Here are some highlights of the legislation as we understand them:
- New individual tax rates: The bill sets seven individual brackets at 10%, 12%, 22%, 24%, 32%, 35% and 37%. The new 37% top rate would apply to taxable income in excess of $500,000 for single filers and $600,000 for joint filers.
- Increased standard deduction: The standard deduction would nearly double, to $12,000 for single filers and $24,000 for joint filers.
- No changes to capital gains and dividends: Capital gains and qualified dividends would continue to be taxed at the current 0%, 15% and 20% rates, depending on income. Wealthier filers would continue to pay an additional 3.8% tax on investment income, known as the Net Investment Income Tax.
- Increased child tax credit: The per-child tax credit would double from $1,000 to $2,000.
- Increased exemption for Alternative Minimum Tax (AMT): The AMT would be retained for individuals, but the exemption and phase-out amounts have sharply increased.
- Mortgage interest deduction: Individuals would be allowed to deduct interest paid on new mortgages (after Jan. 1, 2018) of up to $750,000. That’s down from the current cap of $1 million. The deduction would also apply to second homes, but not for home equity lines of credit.
- State and local tax deduction: Taxpayers would be allowed to deduct up to $10,000 in a combination of property tax and income tax (or sales tax).
- Estate tax exemption doubled: Estates of up to $11 million (or $22 million for couples) would be exempt from taxation.
- Numerous other deductions and tax credits repealed: The bill repeals deductions for tax preparation, moving expenses and alimony payments, among others.
- Expiration of most individual tax provisions: Virtually all of the provisions that apply to individuals are set to expire at the end of 2025. A future Congress would have to vote to extend them, otherwise they would revert to 2017 levels.

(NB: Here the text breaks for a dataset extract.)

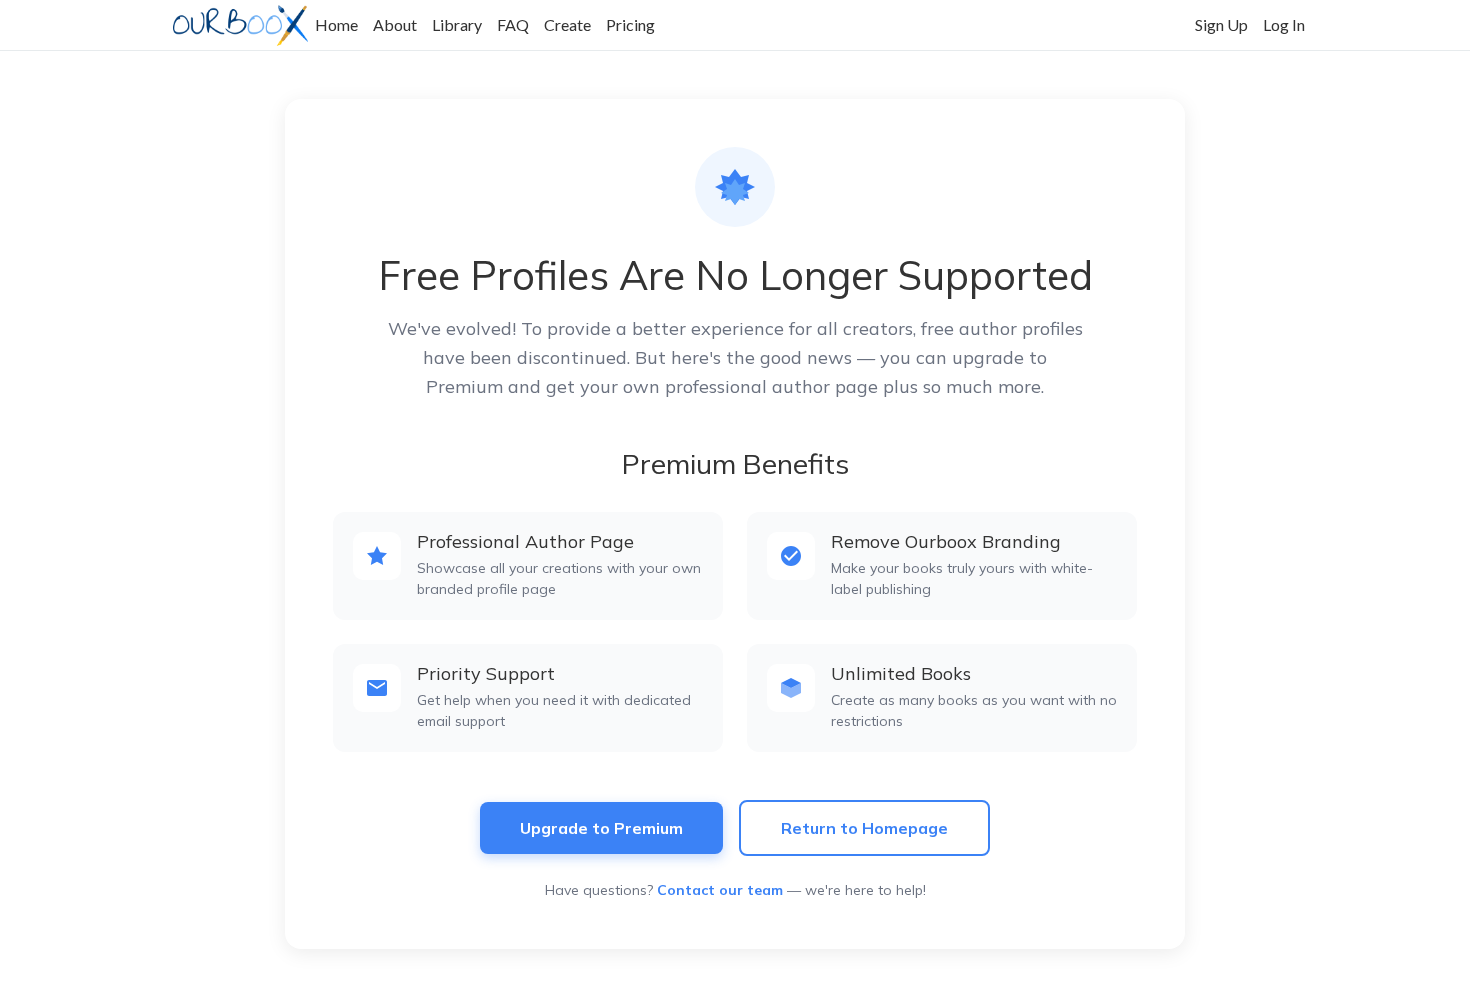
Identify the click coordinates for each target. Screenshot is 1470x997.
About (395, 24)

- Repeal of the individual mandate: The bill repeals, beginning in 2019, the requirement set by the Affordable Care Act that individuals purchase health insurance or pay a penalty.

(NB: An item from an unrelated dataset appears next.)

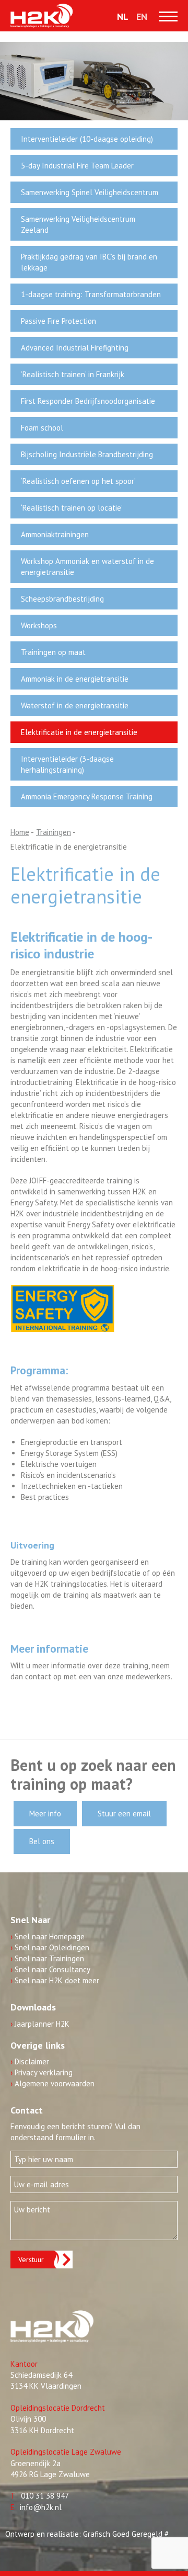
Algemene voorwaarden (52, 2083)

- Preserves deduction for medical expenses: Medical expenses above 7.5% of adjusted gross income would be deductible in 2018 and 2019.
- Reduction in the corporate tax rate: Corporations would be taxed at 21% beginning in 2018, down from today’s top corporate rate of 35%.
- Reduction in taxes for “pass-through” businesses: Most so-called “pass-through” businesses, such as S corporations, limited liability corporations, partnerships and sole proprietors, would be allowed to deduct 20% of their income. There are special rules for certain types of services businesses. This provision is extremely complicated.
Here are some other issues of particular interest to us and our clients:
- No changes to cost basis rules: The Senate version of the legislation would have required investors to use the “first in, first out” (FIFO) method when calculating their cost basis for stock sales. Meaning, you would have been forced to sell your oldest shares first – which typically results in much larger taxable gains. That provision was dropped from the final agreement. Investors will continue to have the ability to choose which lots of stock they are selling.
- No changes to retirement accounts: Contribution limits to IRAs, Roth IRAs, 401(k)s and other retirement plans were not changed.
- Expansion of 529 college savings accounts: Up to $10,000 per year of money in a 529 college savings plan can be used to pay for K-12 school tuition or homeschooling.